**Task brief**
Which lines run from the line with "This screenshot has width=1600, height=900." to the end of the entries? Write out exactly those, leaving out the pictures.

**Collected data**
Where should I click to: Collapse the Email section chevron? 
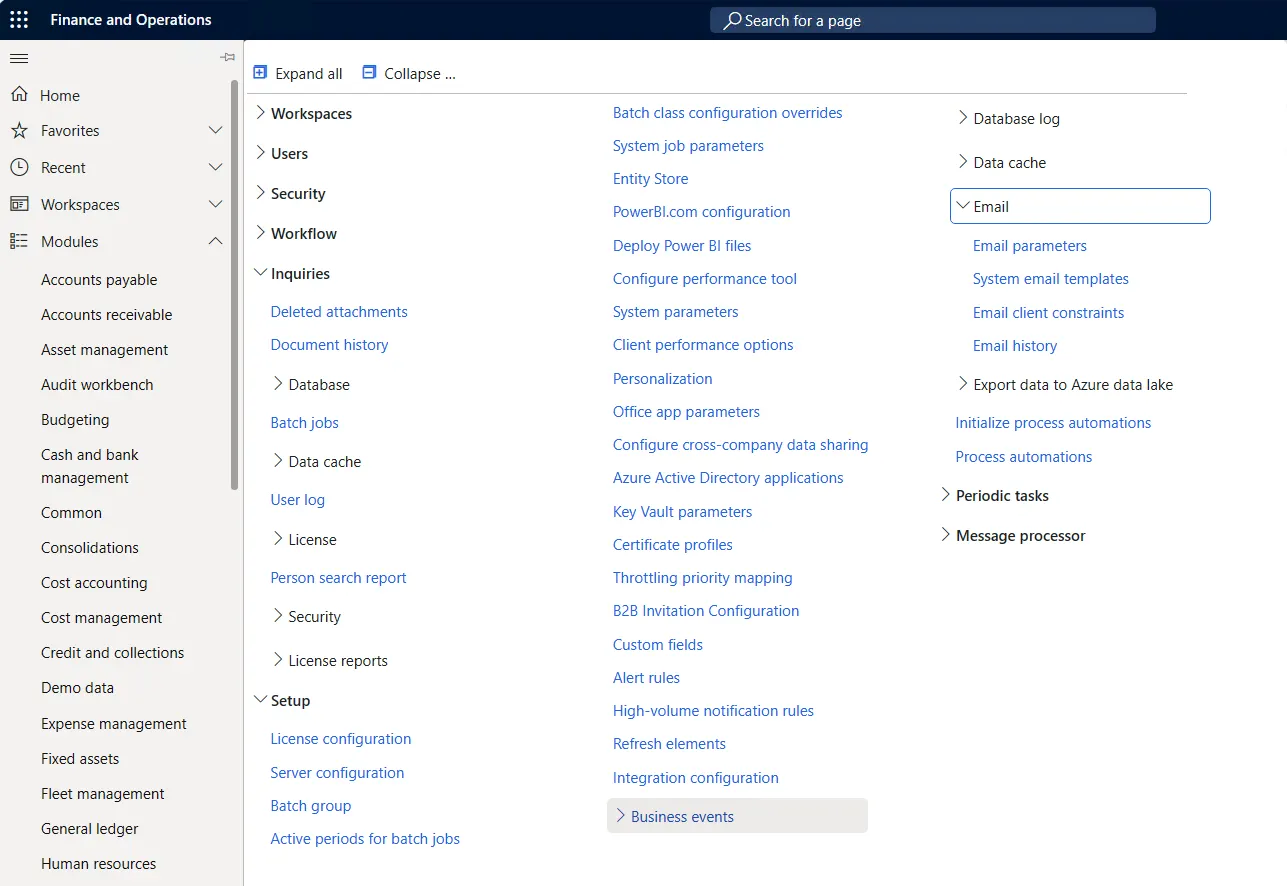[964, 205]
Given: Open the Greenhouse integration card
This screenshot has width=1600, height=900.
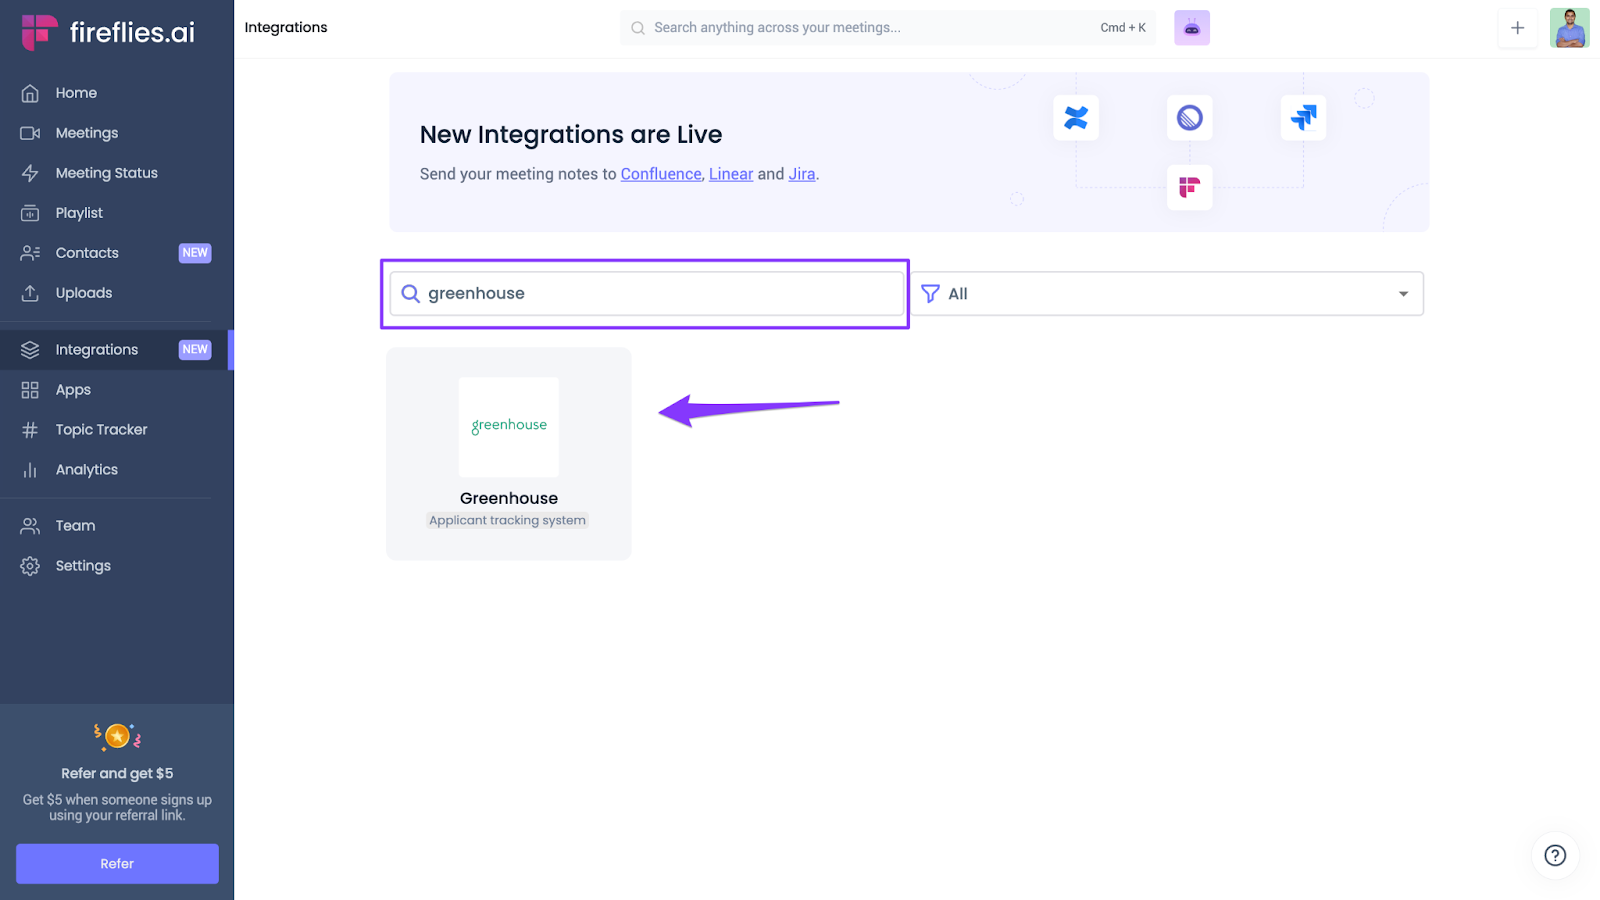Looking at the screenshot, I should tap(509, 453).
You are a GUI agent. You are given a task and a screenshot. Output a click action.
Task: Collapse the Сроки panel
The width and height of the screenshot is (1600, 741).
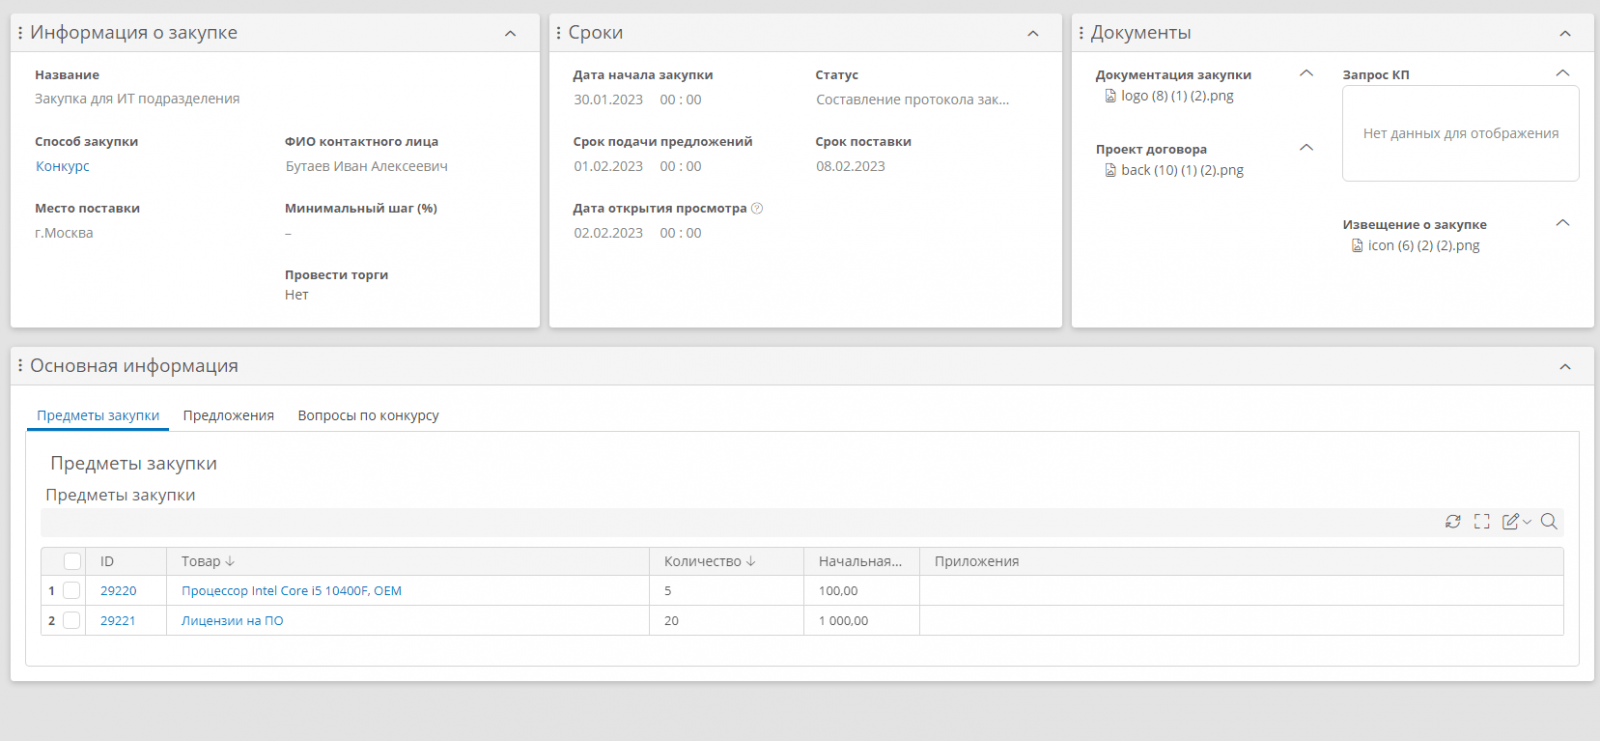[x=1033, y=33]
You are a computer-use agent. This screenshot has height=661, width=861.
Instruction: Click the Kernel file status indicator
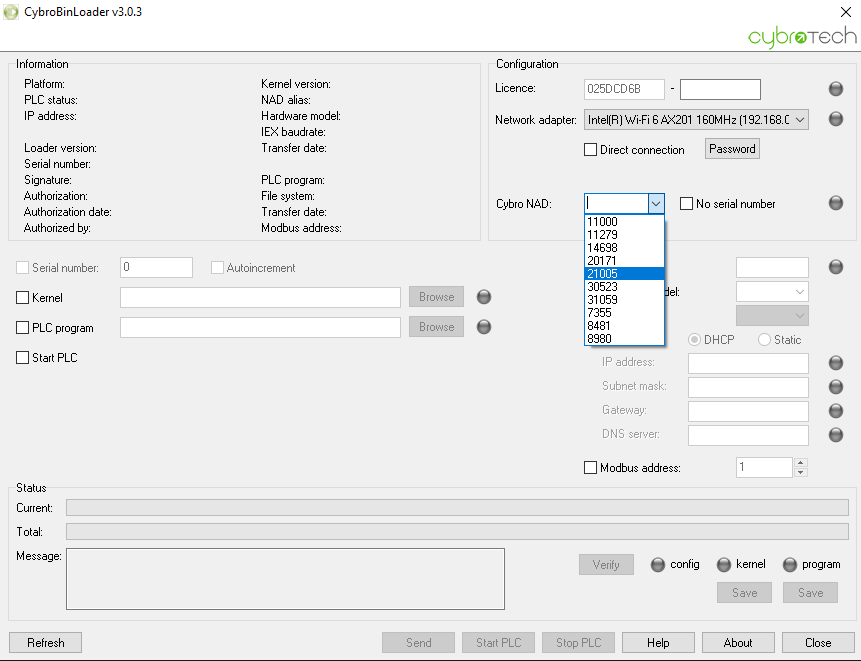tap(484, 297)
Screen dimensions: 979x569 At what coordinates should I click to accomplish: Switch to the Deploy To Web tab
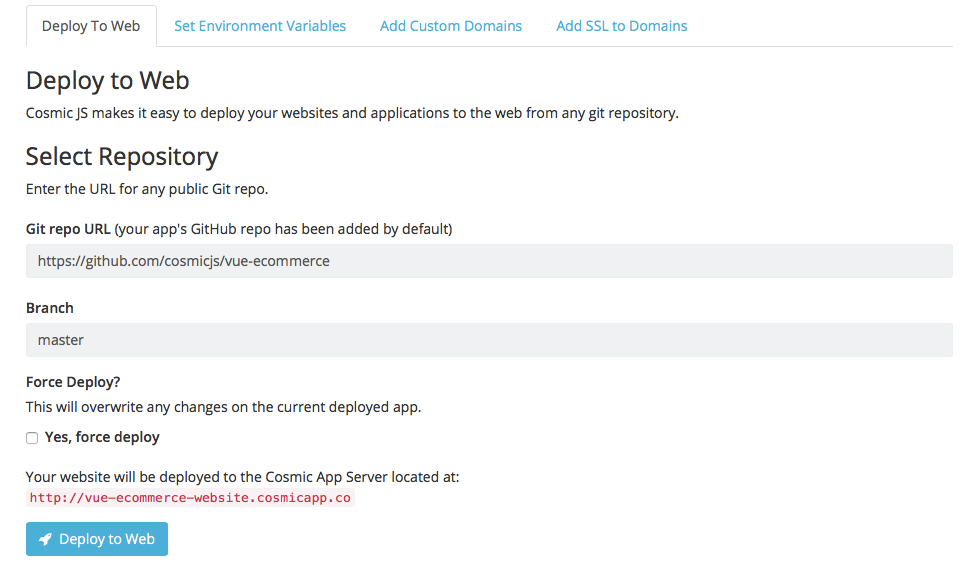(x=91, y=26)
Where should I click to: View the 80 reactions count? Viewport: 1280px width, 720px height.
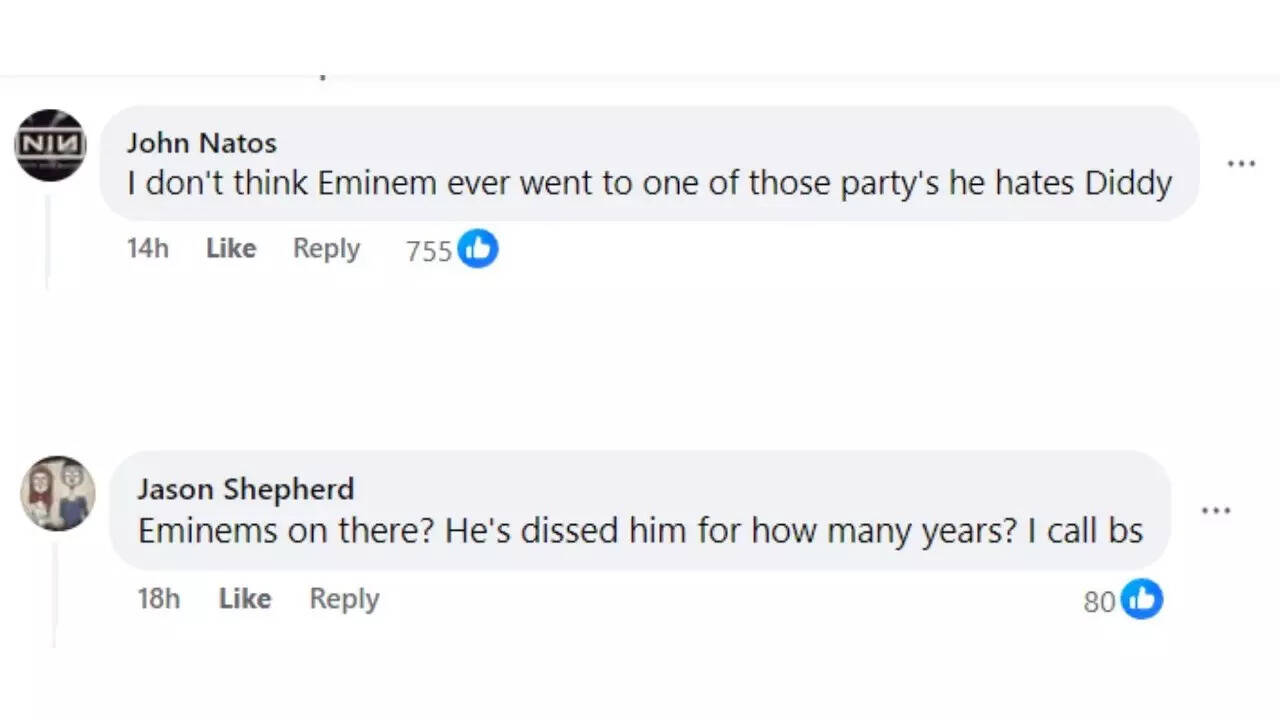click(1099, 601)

**The completed task**
This screenshot has width=1600, height=900.
Looking at the screenshot, I should tap(509, 453).
You are a GUI agent. You are given a task and a screenshot. Output a click action.
Task: Collapse the Сроки panel
The width and height of the screenshot is (1600, 741).
[x=1033, y=33]
You are a computer-use agent. This screenshot has height=661, width=861.
Instruction: Click the Kernel file status indicator
tap(484, 297)
Screen dimensions: 979x569 At what coordinates should I click to accomplish: Switch to the Deploy To Web tab
(x=91, y=26)
Where should I click to: View the 80 reactions count? Viewport: 1280px width, 720px height.
click(1099, 601)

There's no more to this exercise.